Men Run Away from Positive Relationships?

By Olga8 Comments

Men Run Away from Positive Relationships?

Several days ago I met a friend of mine for a cup of coffee and a casual “what’s-new” talk, which occurs every other week. Andrew belongs to this young and successful townie type: stylish, good-looking, witty. He works for a good company and in his twenty-something he is already an executive director. Apart from this professional achievement he went through two serious long term relationships.

Usually we talk about business, common friends, cinema, love, although we never went into details as for our personal relationship experience. All I knew was that both Andrew’s exes were 5-7 years older than him but he never told why things hadn’t worked out. After the second cup of coffee our conversation switched to breaking-up matters, it turned out that Andrew was the one who ended both relationships. Why? You would never guess! It was not about cheating, bad habits or whatever, no! At first, the explanation he gave seemed to be unreal: he broke up with his girlfriends just because everything went TOO SMOOTHLY.

He said that both girls were great and in both cases they had good relationships but THAT was the exact reason why he took off. No rows, no fights, not a single argument for months – sounds like a line from a fairy tale, but in reality this very perfection ruined everything. Andrew said that this smoothness became a routine which he could not take any longer.
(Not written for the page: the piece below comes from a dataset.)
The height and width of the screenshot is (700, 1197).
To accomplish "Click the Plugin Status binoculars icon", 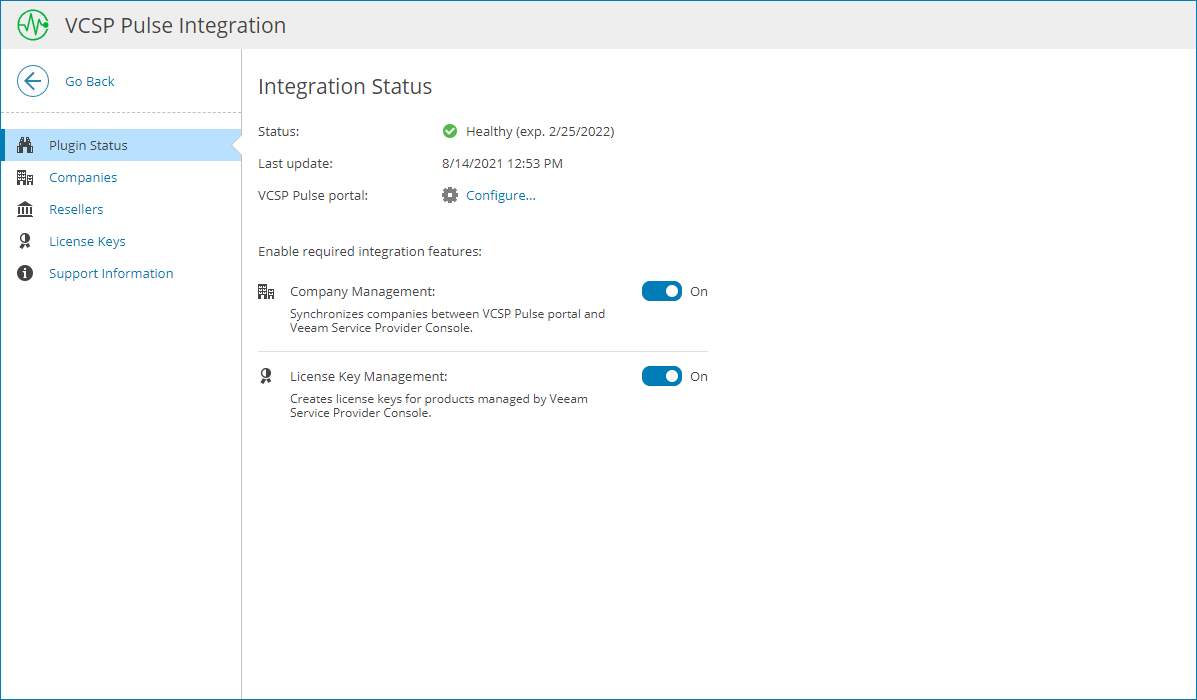I will 26,145.
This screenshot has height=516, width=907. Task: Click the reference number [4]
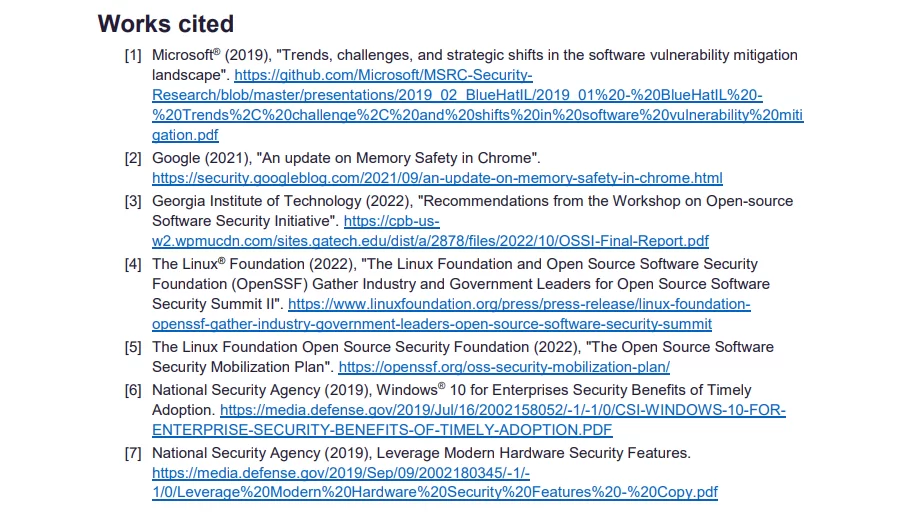tap(133, 264)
Absence of emotional splashes in relationships made them so plain and colorless that he couldn’t but leave ... What a funny thing!

My first long term relationships that lasted two years and a half were full of scandals and fights, sometimes we could argue several times a day. I thought all these rows were awful and that they proved that we were not meant for each other. Quarrelling was totally unacceptable in my vision of life-time ideal relationships. Mainly I blamed myself for blowing everything, for being too demanding, too tough, too stubborn. I thought that it was a lesson to learn. In my later relationships I did a good job on controlling my emotions – I became more patient, more forgiving, more understanding.
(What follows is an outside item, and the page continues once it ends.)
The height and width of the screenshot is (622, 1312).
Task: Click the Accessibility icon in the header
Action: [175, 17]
Many girlfriends of mine that already had some experience stuck to the same policy: they fought for building harmonic relationships, tried to make them as positive as possible without any fights or misunderstandings. They didn’t ask silly “women’s questions” that men can’t stand, they accepted their partners as they were – no nagging, no faultfinding, no scenes over trifles. But it turns out that this new attitude is not what men REALLY WANT!

Maybe despite all their complaints men do crave for our real sensitive nature with all the emotions, tears, irrational behavior that goes with it?